**GIVEN REQUEST**
Pull out every line of the data below and reproduce each one verbatim.
— Begin EXTRACTED MATERIAL —
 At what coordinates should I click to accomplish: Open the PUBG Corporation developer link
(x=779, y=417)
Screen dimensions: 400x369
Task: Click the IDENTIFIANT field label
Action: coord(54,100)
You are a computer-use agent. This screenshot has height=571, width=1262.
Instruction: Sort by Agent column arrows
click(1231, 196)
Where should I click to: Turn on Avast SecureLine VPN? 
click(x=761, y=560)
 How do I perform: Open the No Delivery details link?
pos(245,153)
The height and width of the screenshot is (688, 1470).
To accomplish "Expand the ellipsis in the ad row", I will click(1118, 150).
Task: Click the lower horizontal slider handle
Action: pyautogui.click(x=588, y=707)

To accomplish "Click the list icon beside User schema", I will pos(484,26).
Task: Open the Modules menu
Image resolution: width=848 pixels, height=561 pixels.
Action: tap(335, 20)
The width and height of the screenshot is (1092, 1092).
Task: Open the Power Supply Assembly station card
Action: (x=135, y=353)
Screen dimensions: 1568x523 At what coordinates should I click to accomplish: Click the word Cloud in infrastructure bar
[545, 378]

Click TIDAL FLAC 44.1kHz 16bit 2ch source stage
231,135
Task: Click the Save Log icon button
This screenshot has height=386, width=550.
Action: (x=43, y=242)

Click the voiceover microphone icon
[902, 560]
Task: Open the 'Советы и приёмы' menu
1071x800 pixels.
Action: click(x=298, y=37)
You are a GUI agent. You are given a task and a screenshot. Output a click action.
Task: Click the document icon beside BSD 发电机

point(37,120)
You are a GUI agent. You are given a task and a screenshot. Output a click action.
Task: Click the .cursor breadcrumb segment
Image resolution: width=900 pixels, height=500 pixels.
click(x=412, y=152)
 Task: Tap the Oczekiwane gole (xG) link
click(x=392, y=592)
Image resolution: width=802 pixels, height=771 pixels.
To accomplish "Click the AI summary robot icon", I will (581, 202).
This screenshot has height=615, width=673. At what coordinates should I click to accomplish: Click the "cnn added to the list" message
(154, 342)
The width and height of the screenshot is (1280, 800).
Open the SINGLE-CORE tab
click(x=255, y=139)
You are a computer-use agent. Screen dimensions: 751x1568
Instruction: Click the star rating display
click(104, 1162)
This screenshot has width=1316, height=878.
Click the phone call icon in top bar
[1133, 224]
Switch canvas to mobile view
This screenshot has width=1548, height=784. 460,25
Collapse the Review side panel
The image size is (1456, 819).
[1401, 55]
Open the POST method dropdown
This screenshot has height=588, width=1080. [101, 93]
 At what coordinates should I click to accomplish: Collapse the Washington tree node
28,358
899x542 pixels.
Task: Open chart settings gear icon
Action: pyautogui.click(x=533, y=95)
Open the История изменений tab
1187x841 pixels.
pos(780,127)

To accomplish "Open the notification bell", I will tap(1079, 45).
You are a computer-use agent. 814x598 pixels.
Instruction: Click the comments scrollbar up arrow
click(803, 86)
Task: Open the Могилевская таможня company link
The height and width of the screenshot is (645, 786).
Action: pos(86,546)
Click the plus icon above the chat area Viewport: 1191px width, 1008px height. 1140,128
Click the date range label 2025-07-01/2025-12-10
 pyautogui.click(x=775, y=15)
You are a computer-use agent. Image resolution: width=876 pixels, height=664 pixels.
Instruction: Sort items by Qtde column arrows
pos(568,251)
— End EXTRACTED MATERIAL —
**TASK RESULT**
 At what coordinates should I click to accomplish: Open the PUBG Corporation developer link
(x=779, y=417)
Screen dimensions: 400x369
Task: Click the IDENTIFIANT field label
Action: coord(54,100)
You are a computer-use agent. This screenshot has height=571, width=1262.
Instruction: Sort by Agent column arrows
click(1231, 196)
Where should I click to: Turn on Avast SecureLine VPN? 
click(x=761, y=560)
 How do I perform: Open the No Delivery details link?
pos(245,153)
The height and width of the screenshot is (688, 1470).
To accomplish "Expand the ellipsis in the ad row", I will click(1118, 150).
Task: Click the lower horizontal slider handle
Action: pyautogui.click(x=588, y=707)

To accomplish "Click the list icon beside User schema", I will pos(484,26).
Task: Open the Modules menu
Image resolution: width=848 pixels, height=561 pixels.
Action: tap(335, 20)
The width and height of the screenshot is (1092, 1092).
Task: Open the Power Supply Assembly station card
Action: (x=135, y=353)
Screen dimensions: 1568x523 At what coordinates should I click to accomplish: Click the word Cloud in infrastructure bar
[545, 378]

Click TIDAL FLAC 44.1kHz 16bit 2ch source stage
231,135
Task: Click the Save Log icon button
This screenshot has height=386, width=550.
Action: (x=43, y=242)

Click the voiceover microphone icon
[902, 560]
Task: Open the 'Советы и приёмы' menu
1071x800 pixels.
Action: click(x=298, y=37)
You are a GUI agent. You are given a task and a screenshot. Output a click action.
Task: Click the document icon beside BSD 发电机

point(37,120)
You are a GUI agent. You are given a task and a screenshot. Output a click action.
Task: Click the .cursor breadcrumb segment
Image resolution: width=900 pixels, height=500 pixels.
click(x=412, y=152)
 Task: Tap the Oczekiwane gole (xG) link
click(x=392, y=592)
Image resolution: width=802 pixels, height=771 pixels.
To accomplish "Click the AI summary robot icon", I will (581, 202).
This screenshot has height=615, width=673. At what coordinates should I click to accomplish: Click the "cnn added to the list" message
(154, 342)
The width and height of the screenshot is (1280, 800).
Open the SINGLE-CORE tab
click(x=255, y=139)
You are a computer-use agent. Screen dimensions: 751x1568
Instruction: Click the star rating display
click(104, 1162)
This screenshot has width=1316, height=878.
Click the phone call icon in top bar
[1133, 224]
Switch canvas to mobile view
This screenshot has width=1548, height=784. 460,25
Collapse the Review side panel
The image size is (1456, 819).
[1401, 55]
Open the POST method dropdown
This screenshot has height=588, width=1080. [101, 93]
 At what coordinates should I click to accomplish: Collapse the Washington tree node
28,358
899x542 pixels.
Task: Open chart settings gear icon
Action: pyautogui.click(x=533, y=95)
Open the История изменений tab
1187x841 pixels.
pos(780,127)

To accomplish "Open the notification bell", I will tap(1079, 45).
You are a computer-use agent. 814x598 pixels.
Instruction: Click the comments scrollbar up arrow
click(803, 86)
Task: Open the Могилевская таможня company link
The height and width of the screenshot is (645, 786).
Action: pos(86,546)
Click the plus icon above the chat area Viewport: 1191px width, 1008px height. 1140,128
Click the date range label 2025-07-01/2025-12-10
 pyautogui.click(x=775, y=15)
You are a computer-use agent. Image resolution: width=876 pixels, height=664 pixels.
Instruction: Sort items by Qtde column arrows
pos(568,251)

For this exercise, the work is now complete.